Is there a substitute for using an InsertCursor to write to a table?

RachaelJohnson · ‎06-15-2015

This is kind of an update to my last post: Python Crashing: Process finished with exit code -1073741819 (0xC0000005)

I understand a bit more *what* is happening to cause my code to crash, but I'm fuzzy on the details of why because my CompSci-Fu is very weak. Apparently, there is some problem with my code forgetting to ask for read/write access, and this is happening due to some problem within the underlying C code of the arcpy functions, most likely. I have PyCharm debugger at my disposal but I am not really sure what to be looking for in the debugger to figure out what I need to change to make my code happy.

I'd really like to *not* change my code but I'm not sure I have an option unless I have some professional intervention.

My code is crashing at two places: sometime between lines 368 and 371 at different numbers of iterations through the outside loop OR it's crashing after line 381 when the table has been converted to Excel and saved, but before the code finishes by itself.

It crashes with the following notification in the console: Process finished with exit code -1073741819 (0xC0000005)

Do you have any suggestions for me? I don't NEED it to have an intermediate step as a GIS table; I can write it directly to a CSV or Excel, I guess. I am concerned because the values I am writing contain commas and I don't want that to screw up the CSV. I also am hesitant to introduce a third party library for code upkeep reasons.

Basically, I'm looking for suggestions on how to improve my code to avoid the error I am getting, knowing that the error most likely originates in the arcpy.da.InsertCursor or arcpy.TableToExcel_conversion modules, with preference for built-in Python functions or libraries.
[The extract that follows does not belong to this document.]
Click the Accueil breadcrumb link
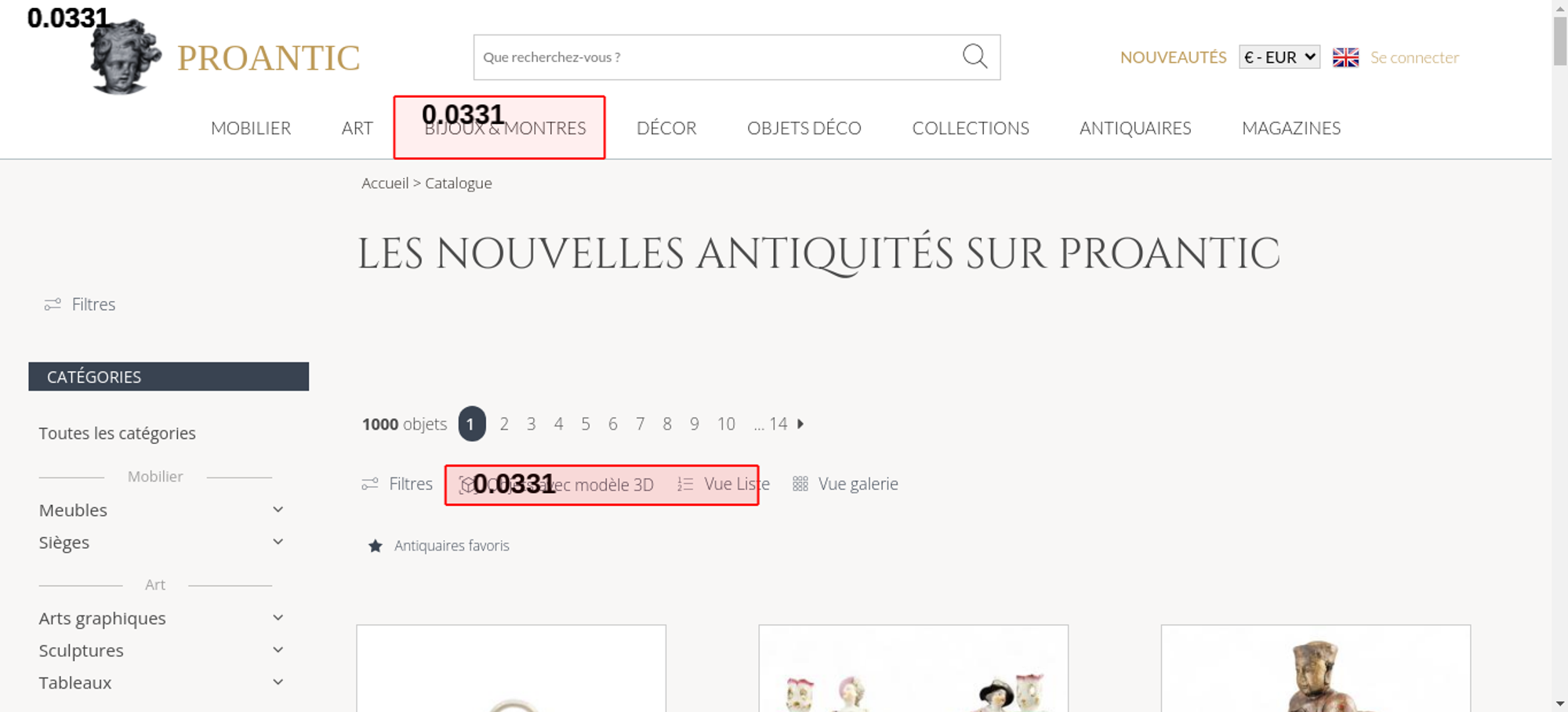 coord(385,183)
#### _______________IMPORT MODULES_________________###
print("Preparing necessary files...")
import os
import arcpy
import copy

### ______________INPUT FILES___________________###
outline = r"D:\Python\Inputs\LakeRidge\Lakeridge.gdb\LRoutline"
DA = r"D:\Python\Inputs\LakeRidge\Lakeridge.gdb\SubAreas"
DAID = "DA" # field in DA shapefile where unique DA values exist
soil = r"D:\Python\Inputs\VB_SoilsPRJ.shp"
WTin = r"D:\Python\Inputs\wtdepth1"
DEMin = r"D:\Python\Inputs\2013 5ft DEM.img"
MapLoc = r"D:\Python\Inputs\LakeRidge\LRpythontest.mxd"
WT = arcpy.Raster(WTin)
DEM = arcpy.Raster(DEMin)

### ________________SET ENVIRONMENTS__________________###
# Check out extension and overwrite outputs
arcpy.CheckOutExtension("spatial")
arcpy.env.overwriteOutput = True


# Set Map Document
mxd = arcpy.mapping.MapDocument(MapLoc)

# Create project folder and set workspace
print("Checking for and creating output folders for spatial data...")
WorkPath = MapLoc[:-4]
if not os.path.exists(WorkPath):
    os.makedirs(WorkPath)
arcpy.env.workspace = WorkPath


# Create scratch workspace
ScratchPath = str(WorkPath) + r"\scratch"
if not os.path.exists(ScratchPath):
    os.makedirs(ScratchPath)
arcpy.env.scratchWorkspace = ScratchPath

# Create GDB
path, filename = os.path.split(MapLoc)
GDB = filename[:-4] + ".gdb"
GDBpath = MapLoc[:-4] + ".gdb"
if not os.path.exists(GDBpath):
    arcpy.CreateFileGDB_management(path, GDB)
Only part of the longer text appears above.